▸ **SOURCE INFORMATION**
"""

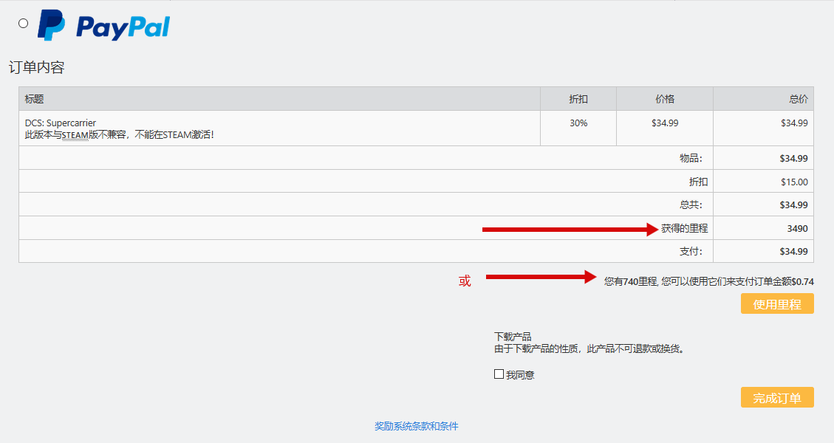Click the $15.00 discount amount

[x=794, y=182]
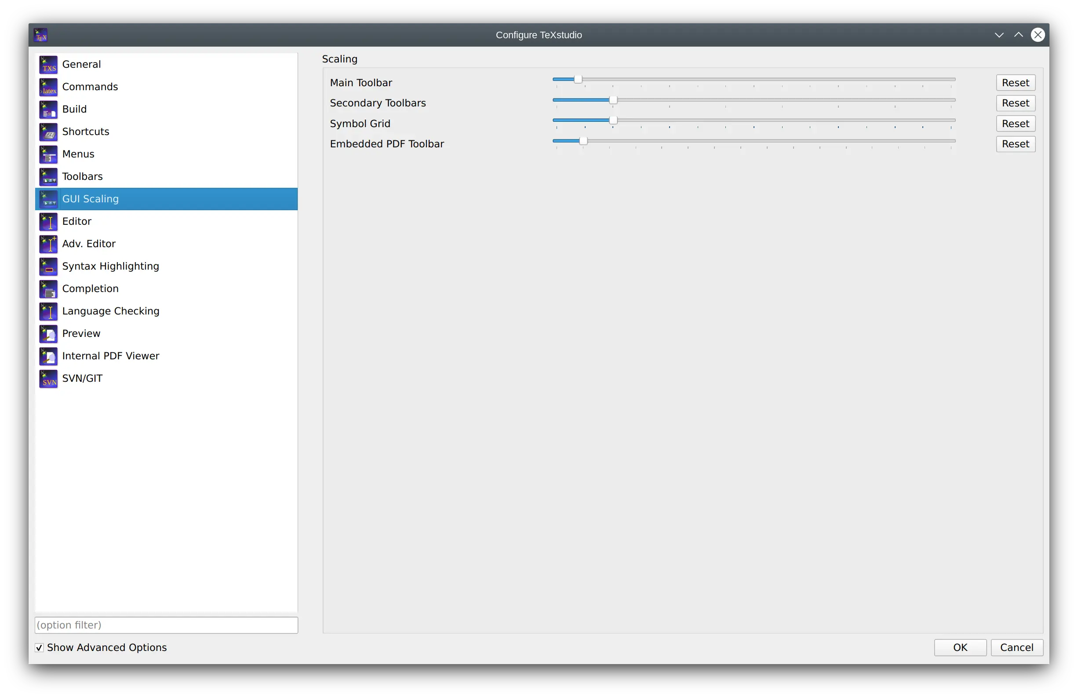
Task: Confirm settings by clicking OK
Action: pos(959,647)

"""
"""

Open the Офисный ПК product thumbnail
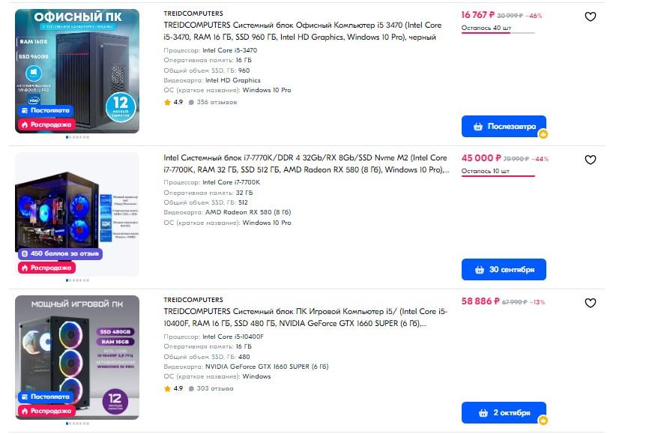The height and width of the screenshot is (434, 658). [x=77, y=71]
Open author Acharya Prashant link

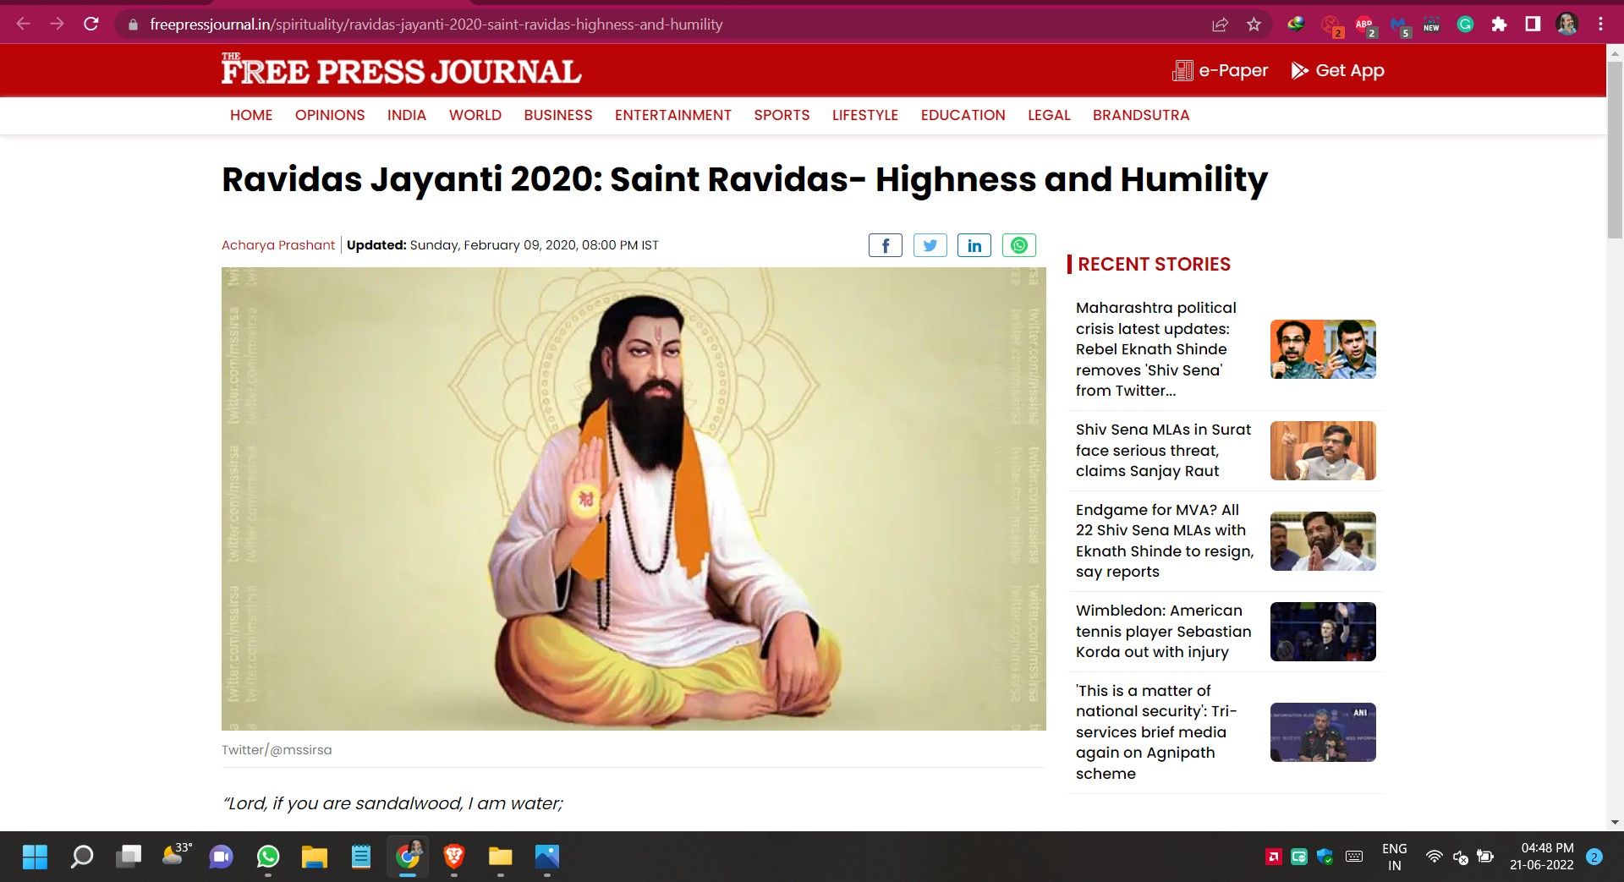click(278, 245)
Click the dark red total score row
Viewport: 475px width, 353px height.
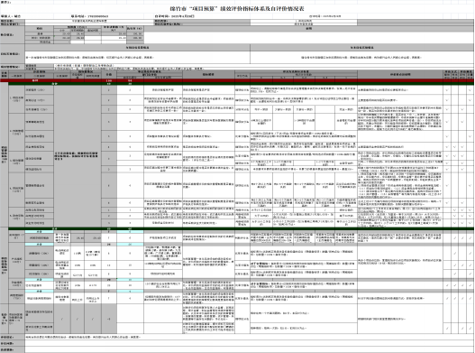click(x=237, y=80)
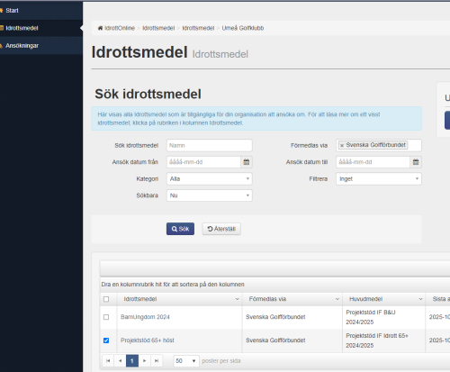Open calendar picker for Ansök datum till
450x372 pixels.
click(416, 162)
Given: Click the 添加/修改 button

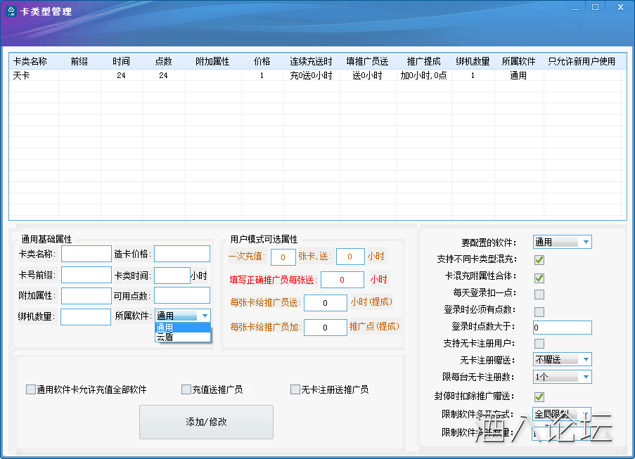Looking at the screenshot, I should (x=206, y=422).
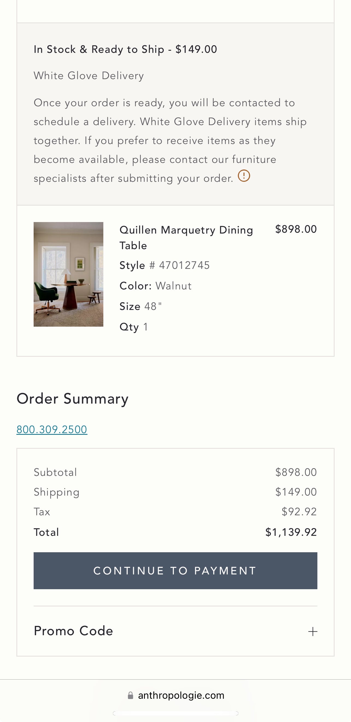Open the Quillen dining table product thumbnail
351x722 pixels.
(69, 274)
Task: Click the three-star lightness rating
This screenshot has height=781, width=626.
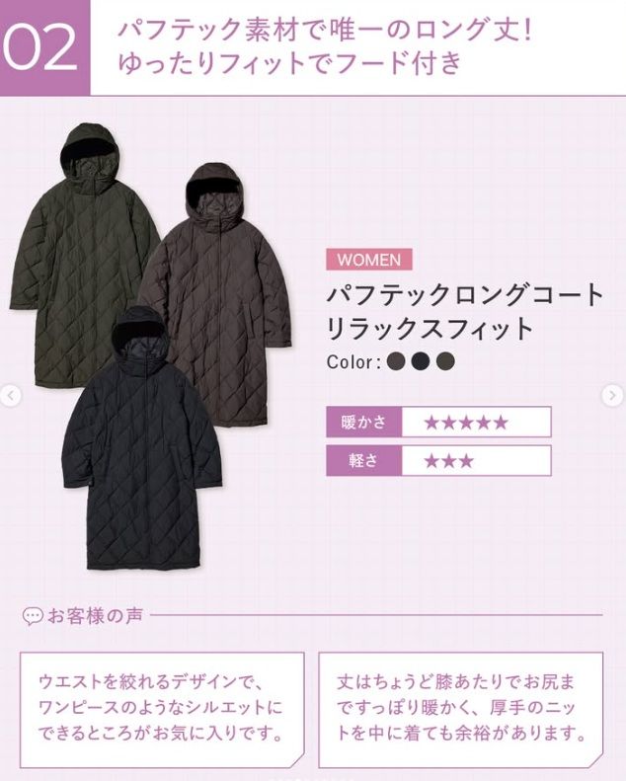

"""
"""

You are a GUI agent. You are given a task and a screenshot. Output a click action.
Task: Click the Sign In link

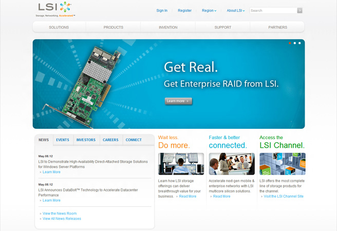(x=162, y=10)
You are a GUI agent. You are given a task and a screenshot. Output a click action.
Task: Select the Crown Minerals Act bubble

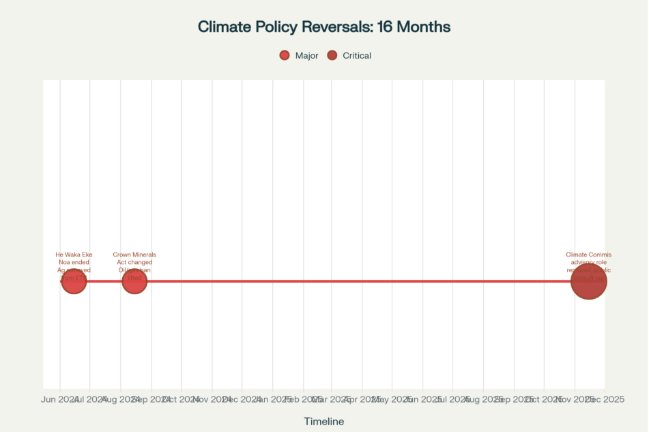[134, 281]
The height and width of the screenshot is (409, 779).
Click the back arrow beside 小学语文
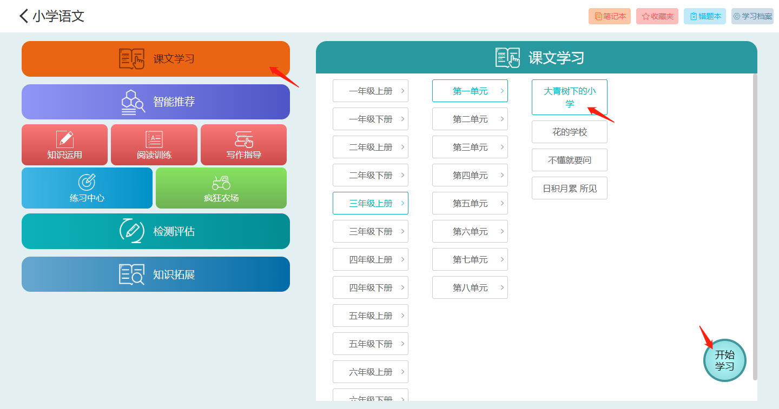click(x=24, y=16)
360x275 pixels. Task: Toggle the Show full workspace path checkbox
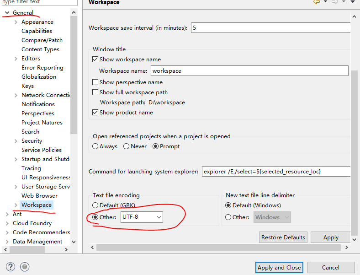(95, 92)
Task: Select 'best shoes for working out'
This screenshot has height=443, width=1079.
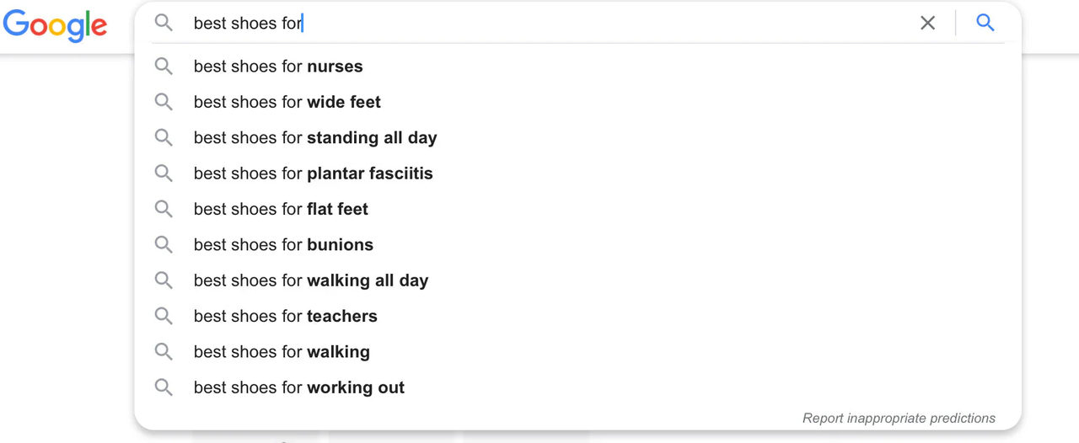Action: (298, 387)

"""

▸ **WHAT YOU WILL DO**
Above are the records. Copy only the lines from the one with "Given: Click the 添加/修改 button" through the one with "This screenshot has height=781, width=626.", exactly, with no pictures.

▸ **WRITTEN RESPONSE**
Given: Click the 添加/修改 button

Looking at the screenshot, I should (x=206, y=422).
Open the Quillen dining table product thumbnail
351x722 pixels.
(69, 274)
Task: Click the three-star lightness rating
This screenshot has height=781, width=626.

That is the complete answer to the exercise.